- **Work to complete**
I need the lines below from the one with "Screen dimensions: 1509x849" down to the one with "Task: Select the Time clock format icon" reproduced exactly, both ends included, and nothing else.

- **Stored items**

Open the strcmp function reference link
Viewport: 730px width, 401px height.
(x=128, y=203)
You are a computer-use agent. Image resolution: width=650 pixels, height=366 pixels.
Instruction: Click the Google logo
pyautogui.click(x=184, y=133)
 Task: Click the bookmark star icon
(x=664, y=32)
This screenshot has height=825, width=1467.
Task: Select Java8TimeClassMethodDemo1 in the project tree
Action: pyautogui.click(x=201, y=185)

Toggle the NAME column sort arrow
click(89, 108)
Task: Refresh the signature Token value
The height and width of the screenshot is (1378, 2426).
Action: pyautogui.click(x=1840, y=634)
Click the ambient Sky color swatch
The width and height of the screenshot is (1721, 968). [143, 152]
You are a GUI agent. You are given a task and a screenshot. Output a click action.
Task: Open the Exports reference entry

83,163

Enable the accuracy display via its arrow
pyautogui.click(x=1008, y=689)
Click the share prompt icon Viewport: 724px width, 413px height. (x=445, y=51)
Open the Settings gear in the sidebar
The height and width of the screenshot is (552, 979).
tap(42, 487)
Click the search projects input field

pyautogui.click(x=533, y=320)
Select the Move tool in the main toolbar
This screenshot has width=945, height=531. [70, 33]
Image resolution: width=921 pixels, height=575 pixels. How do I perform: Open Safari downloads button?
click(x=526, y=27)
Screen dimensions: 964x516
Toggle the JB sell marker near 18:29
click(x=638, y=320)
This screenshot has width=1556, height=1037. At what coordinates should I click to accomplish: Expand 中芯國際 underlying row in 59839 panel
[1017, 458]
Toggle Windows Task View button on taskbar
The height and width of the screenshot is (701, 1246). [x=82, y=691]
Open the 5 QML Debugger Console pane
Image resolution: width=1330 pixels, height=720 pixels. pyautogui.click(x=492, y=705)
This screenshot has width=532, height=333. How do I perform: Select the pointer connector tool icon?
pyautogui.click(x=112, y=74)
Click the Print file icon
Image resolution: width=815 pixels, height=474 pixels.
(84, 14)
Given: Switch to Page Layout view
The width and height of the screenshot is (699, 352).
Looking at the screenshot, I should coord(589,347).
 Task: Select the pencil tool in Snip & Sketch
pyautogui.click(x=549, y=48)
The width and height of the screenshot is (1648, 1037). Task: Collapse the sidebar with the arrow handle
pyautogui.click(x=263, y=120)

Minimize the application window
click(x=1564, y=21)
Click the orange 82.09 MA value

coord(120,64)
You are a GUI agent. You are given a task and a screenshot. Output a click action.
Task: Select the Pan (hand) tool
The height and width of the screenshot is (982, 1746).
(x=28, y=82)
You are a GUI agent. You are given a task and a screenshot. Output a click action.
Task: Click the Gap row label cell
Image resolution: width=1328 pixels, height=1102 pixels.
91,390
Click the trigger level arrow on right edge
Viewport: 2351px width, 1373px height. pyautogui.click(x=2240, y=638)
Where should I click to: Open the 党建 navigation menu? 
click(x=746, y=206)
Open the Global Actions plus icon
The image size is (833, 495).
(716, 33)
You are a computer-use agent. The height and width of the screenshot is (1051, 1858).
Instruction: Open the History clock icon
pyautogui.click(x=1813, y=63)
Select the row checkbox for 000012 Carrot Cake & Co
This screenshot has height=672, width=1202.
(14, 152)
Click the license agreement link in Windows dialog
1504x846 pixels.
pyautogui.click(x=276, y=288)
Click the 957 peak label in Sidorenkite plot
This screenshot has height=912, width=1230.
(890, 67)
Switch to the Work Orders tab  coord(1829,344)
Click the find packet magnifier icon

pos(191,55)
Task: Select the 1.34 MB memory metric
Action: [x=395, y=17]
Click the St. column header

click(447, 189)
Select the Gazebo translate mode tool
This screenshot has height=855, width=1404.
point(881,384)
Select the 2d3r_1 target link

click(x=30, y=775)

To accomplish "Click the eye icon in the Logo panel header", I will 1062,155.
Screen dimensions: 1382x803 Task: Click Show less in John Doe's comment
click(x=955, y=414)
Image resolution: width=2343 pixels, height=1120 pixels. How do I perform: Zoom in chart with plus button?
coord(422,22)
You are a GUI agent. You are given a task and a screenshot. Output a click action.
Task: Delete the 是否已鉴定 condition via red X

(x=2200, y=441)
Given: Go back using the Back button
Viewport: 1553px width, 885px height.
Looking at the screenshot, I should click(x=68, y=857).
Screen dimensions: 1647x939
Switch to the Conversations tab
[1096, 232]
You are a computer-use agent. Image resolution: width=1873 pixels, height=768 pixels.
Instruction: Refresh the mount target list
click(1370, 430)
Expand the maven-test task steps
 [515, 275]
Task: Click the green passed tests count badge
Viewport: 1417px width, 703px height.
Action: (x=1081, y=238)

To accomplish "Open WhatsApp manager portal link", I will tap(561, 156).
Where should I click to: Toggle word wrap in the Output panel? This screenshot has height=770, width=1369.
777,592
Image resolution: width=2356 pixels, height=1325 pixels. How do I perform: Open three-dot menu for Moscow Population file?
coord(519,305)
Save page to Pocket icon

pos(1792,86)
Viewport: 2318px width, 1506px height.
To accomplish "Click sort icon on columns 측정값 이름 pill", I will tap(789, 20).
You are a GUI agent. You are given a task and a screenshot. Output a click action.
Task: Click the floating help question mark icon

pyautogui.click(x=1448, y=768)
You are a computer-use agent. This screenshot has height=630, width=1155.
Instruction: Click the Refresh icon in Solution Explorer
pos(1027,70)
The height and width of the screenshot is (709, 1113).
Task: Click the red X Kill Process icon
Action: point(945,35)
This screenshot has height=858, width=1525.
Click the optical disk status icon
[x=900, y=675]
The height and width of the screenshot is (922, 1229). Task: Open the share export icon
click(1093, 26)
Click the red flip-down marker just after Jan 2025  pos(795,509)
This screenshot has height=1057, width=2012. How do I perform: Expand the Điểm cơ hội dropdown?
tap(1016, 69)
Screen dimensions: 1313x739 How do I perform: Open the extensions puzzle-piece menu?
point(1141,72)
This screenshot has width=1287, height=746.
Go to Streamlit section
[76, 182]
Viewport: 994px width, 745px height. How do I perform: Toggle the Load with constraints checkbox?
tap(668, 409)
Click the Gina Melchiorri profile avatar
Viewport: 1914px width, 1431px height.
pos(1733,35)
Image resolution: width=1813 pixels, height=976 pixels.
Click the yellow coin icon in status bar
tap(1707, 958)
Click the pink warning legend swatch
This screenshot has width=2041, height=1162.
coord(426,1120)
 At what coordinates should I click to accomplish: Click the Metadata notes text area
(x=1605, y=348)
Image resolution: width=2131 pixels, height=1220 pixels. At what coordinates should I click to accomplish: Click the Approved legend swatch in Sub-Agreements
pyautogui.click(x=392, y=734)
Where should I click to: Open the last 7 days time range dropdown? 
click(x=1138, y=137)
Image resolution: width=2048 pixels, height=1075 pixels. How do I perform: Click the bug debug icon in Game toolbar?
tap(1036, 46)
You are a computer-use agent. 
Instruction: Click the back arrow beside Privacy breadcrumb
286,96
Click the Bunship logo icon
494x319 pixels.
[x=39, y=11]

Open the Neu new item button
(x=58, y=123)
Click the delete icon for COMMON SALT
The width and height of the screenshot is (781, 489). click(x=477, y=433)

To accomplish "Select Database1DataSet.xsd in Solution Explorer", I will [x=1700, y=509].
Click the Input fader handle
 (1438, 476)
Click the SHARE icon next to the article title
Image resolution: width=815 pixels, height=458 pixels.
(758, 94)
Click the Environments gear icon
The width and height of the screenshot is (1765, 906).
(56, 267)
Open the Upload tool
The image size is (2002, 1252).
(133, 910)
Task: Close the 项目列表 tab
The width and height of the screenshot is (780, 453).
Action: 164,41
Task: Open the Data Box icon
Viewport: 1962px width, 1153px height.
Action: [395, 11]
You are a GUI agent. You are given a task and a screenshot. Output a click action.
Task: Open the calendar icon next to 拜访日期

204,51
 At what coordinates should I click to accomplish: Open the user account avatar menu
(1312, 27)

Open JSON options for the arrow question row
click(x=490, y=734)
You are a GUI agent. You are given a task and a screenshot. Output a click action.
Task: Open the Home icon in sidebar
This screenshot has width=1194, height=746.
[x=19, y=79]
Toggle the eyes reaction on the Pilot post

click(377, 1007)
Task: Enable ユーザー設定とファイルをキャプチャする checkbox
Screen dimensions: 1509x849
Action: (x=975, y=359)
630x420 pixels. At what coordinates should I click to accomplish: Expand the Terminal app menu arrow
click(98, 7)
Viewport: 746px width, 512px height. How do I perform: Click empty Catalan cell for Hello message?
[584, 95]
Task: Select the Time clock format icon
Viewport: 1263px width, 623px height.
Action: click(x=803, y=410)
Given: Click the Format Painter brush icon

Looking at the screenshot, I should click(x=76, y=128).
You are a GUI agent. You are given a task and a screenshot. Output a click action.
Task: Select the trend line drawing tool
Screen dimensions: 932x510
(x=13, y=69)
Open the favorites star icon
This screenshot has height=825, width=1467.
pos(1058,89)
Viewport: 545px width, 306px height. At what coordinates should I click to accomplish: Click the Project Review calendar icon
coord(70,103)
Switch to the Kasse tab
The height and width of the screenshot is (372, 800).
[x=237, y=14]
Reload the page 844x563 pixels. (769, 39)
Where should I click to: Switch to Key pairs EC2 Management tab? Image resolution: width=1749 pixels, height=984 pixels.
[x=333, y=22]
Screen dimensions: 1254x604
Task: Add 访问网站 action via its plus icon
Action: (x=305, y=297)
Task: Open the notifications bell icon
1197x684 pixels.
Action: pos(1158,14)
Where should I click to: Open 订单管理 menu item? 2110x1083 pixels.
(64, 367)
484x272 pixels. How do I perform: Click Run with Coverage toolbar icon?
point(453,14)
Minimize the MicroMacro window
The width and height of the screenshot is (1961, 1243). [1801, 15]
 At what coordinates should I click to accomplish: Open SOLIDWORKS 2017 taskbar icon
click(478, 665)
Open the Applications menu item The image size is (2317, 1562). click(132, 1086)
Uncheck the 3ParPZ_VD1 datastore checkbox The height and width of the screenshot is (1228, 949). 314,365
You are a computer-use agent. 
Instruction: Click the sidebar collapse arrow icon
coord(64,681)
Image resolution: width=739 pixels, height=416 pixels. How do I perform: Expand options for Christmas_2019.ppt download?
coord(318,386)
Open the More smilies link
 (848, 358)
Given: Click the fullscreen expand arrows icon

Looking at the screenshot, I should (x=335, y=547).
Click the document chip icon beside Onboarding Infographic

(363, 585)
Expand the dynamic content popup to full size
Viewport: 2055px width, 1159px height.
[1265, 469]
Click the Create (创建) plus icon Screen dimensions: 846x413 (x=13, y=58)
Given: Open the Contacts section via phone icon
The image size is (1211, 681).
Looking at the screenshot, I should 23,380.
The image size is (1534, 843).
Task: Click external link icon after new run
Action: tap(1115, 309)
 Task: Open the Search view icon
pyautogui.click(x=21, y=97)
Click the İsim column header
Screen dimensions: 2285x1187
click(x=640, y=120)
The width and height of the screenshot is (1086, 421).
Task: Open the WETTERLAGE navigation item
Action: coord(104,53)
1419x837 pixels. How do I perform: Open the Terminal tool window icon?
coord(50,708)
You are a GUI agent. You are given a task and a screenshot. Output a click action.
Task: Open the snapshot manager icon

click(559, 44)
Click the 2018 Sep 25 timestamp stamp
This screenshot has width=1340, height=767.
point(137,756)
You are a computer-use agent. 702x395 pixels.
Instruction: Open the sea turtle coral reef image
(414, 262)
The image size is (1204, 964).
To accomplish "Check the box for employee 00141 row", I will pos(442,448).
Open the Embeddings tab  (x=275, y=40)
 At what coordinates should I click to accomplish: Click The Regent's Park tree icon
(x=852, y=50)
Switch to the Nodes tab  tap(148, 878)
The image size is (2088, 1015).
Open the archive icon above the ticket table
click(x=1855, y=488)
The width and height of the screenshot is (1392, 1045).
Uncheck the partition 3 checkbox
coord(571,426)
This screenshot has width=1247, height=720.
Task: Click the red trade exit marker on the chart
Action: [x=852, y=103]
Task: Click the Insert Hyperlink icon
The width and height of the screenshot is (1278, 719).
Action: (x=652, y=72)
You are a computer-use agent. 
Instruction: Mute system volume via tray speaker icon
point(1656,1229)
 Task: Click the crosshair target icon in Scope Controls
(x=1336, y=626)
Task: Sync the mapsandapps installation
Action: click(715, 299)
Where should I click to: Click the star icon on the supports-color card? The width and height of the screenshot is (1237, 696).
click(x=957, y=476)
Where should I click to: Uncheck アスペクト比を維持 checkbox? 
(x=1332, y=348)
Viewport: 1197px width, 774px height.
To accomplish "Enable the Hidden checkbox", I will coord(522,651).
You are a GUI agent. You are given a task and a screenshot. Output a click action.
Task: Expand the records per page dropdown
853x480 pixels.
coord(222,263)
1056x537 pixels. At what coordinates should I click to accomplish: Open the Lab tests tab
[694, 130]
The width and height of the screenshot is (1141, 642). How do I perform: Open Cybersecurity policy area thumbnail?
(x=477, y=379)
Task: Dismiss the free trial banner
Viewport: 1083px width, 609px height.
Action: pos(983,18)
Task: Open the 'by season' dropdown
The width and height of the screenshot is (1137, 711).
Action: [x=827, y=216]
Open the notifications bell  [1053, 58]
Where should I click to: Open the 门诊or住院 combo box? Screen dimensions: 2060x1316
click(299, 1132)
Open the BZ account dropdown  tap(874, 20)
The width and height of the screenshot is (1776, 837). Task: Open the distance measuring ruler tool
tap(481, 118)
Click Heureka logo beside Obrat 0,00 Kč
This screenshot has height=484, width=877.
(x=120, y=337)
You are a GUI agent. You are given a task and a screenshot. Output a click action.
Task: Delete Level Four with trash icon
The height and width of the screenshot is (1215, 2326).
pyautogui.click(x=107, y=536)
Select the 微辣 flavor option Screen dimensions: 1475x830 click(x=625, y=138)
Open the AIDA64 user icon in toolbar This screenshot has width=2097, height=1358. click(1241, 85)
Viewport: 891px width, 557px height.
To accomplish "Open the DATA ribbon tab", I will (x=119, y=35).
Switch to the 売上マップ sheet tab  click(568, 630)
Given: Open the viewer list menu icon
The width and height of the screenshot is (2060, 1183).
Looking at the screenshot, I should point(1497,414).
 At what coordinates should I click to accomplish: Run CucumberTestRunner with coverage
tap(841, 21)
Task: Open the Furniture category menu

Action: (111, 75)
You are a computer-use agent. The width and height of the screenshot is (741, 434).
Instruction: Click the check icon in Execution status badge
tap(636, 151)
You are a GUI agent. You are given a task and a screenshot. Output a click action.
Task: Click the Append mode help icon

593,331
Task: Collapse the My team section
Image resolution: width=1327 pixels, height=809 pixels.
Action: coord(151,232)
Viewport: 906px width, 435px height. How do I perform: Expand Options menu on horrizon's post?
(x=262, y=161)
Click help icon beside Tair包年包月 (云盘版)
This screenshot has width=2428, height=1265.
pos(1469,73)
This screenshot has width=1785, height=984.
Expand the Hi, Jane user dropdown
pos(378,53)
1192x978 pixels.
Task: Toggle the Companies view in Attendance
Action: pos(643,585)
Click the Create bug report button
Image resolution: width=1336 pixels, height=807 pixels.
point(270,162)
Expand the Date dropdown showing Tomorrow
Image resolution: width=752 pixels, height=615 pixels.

- **Task result**
Screen dimensions: 1509x849
Action: (x=975, y=359)
630x420 pixels. At what coordinates should I click to accomplish: Expand the Terminal app menu arrow
click(98, 7)
Viewport: 746px width, 512px height. How do I perform: Click empty Catalan cell for Hello message?
[584, 95]
Task: Select the Time clock format icon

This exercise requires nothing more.